* TASK GOAL *
Copy the records that follow exactly as written, but not their pictures.

--- START ---

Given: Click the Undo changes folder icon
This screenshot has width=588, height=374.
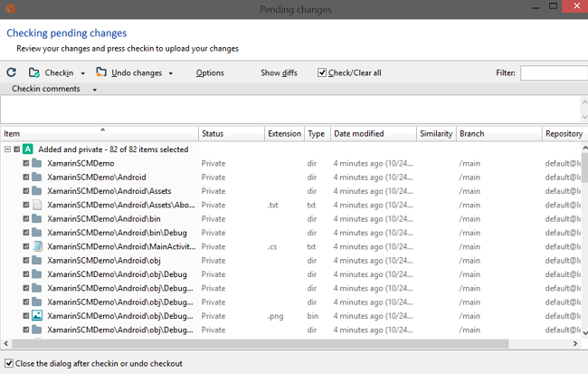Looking at the screenshot, I should [x=101, y=72].
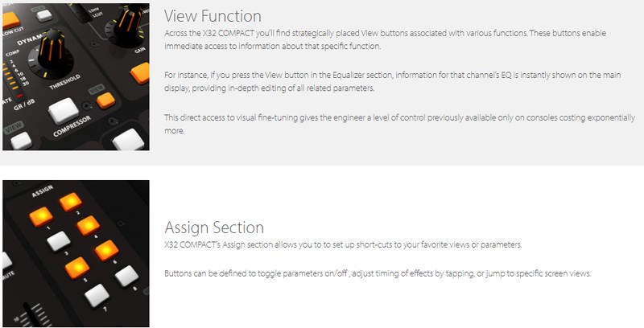Click the Assign Section heading
Viewport: 644px width, 328px height.
click(x=214, y=228)
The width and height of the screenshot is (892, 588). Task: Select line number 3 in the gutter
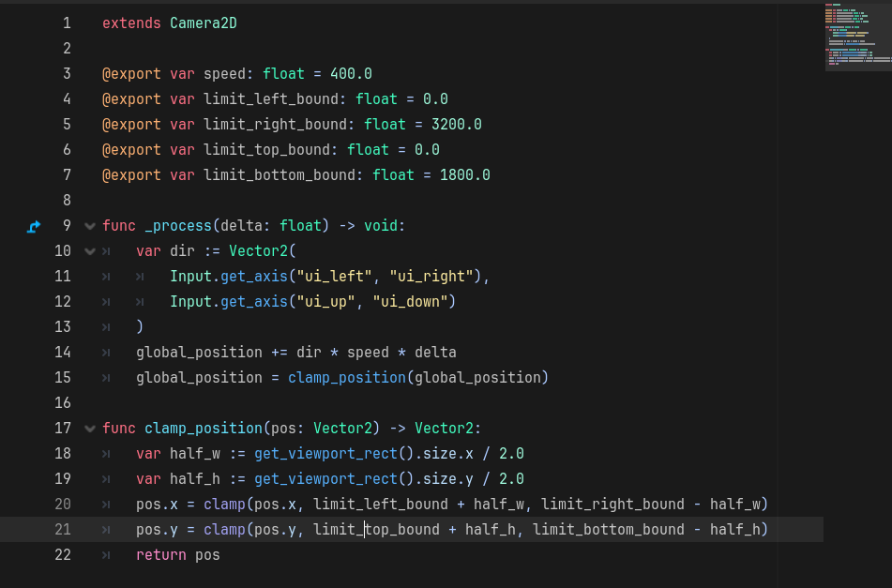[67, 74]
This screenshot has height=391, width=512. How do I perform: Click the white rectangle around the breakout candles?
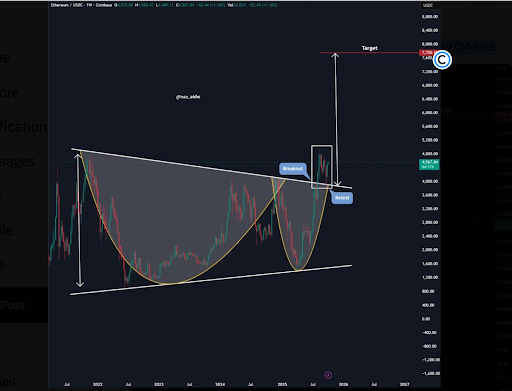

--- END ---

* RESULT OF THIS TASK *
Given: Click the Undo changes folder icon
This screenshot has width=588, height=374.
Looking at the screenshot, I should [x=101, y=72].
Click the Assign Section heading
Viewport: 644px width, 328px height.
click(x=214, y=228)
The width and height of the screenshot is (892, 588). Task: Select line number 3 in the gutter
[67, 74]
This screenshot has height=391, width=512. How do I perform: Click the white rectangle around the breakout candles?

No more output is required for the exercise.